What does an NFL team want from their prospective employees? If possible, these 20- and 21-year-olds should have entirely mistake-free history – both on, and sometimes more crucially, off the field. Among college-age men, a clean record is hard to find, as many have experimented with alcohol and drugs. These relatively benign slip-ups earn the players heavy questioning in the draft process, as teams try to avoid recruiting someone with ‘character issues.’
The suspicion and questioning is not netted out to each player equally. As pointed out in a recent Deadspin.com piece about white collegiate basketball star Marshall Henderson – who has a history of ‘off the court’ legal troubles, and after his last game walked off the court while flipping off the crowd – white players and players of colour have very different experiences after they make mistakes. The white player falls into a redemptive narrative; players of colour are more often cast out and made to suffer more. In short, a player of colour with ‘character issues’ is far more likely to fall in the draft – often costing millions of dollars – than a white player.
Too much personality is also seen as a bad thing. Two years ago, Cam Newton, a black quarterback, was castigated by certain sectors of the sports media for stating his desire to become an “entertainer and icon.” The reaction was as if he had publicly declared he would like to ignore football entirely and focus on personal fame. A year later, Robert Griffin III, another black quarterback, seemed to have learned from Newton’s blunder – he wooed the press with funny interview answers and cool socks, while carefully avoiding saying outright that he wanted to be famous.
Still, big personalities like Griffin III lose out when compared to someone like Andrew Luck, a white quarterback who was taken in the draft just ahead of Griffin III. Luck was a consummate professional, all business. He presented himself as a personality-less football nerd – someone who would spend hours in the film room as opposed to, I don’t know, celebrity-ing – and was considered the safer pick over Griffin III.
What about the Wonderlic test, given to every player at the combine to supposedly test theur knowledge? The test asks players to answer SAT-like math and reasoning questions in a short amount of time. The inherent racial bias of standardized tests has been well-covered, but the Wonderlic raises an even more basic question: why on earth is it still administered? How exactly is knowing when the two trains will meet at all related to being really, really good at football? Reading a playbook and knowing what comes next in a pattern of numbers are, at best, spuriously related. And yet, every year, there’s a report of some highly touted prospect – almost always players of colour – scoring, out of a fifty-point scale, somewhere in the single digits. In draft season, this hurts the players’ draft stock. That’s right: a test tangentially related to the sport can have huge effects.
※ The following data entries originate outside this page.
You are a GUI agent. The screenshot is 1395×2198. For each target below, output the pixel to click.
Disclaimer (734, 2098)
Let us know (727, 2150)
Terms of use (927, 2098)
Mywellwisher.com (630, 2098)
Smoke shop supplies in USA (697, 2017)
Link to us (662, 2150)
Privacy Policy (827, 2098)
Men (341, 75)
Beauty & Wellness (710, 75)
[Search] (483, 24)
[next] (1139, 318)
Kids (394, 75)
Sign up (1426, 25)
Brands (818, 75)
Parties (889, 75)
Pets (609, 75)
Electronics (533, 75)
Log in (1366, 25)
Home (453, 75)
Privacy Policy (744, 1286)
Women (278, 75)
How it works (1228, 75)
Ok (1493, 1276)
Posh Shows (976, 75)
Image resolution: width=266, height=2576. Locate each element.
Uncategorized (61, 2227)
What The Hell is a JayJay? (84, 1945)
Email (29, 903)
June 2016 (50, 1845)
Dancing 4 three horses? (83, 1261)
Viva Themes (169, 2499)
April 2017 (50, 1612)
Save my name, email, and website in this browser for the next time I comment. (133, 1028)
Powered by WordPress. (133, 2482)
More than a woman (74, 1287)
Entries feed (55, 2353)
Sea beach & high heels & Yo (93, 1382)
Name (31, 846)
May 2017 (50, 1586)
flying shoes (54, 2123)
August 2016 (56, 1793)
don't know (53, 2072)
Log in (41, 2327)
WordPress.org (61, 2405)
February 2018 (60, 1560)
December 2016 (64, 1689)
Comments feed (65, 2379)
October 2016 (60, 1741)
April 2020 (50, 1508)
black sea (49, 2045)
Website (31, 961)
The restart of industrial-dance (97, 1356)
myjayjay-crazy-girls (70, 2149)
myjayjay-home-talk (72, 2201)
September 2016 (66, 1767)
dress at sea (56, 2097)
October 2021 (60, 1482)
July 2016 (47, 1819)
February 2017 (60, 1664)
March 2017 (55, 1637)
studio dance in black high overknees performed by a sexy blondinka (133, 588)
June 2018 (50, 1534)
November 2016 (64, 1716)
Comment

A draft in any sport should, at its base, be merit-based. A collegiate athlete’s production on the field, however, is often put in the backseat to ‘character issues,’ physical ‘measurables,’ and how well the player interviews. What do teams want? They want a football robot, devoted solely to the team, who won’t give the team bad PR. They want players to never make a mistake, and to always represent the team’s ‘brand’ positively. They want a guy comfortable giving blasé, clichéd quotes to the media day after day, not someone overly emotional. A commitment to the team is valued above all – willingness to risk life and limb, and to not be too much of a celebrity. A safe prospect – that is, the best prospect to an NFL team – is not too human.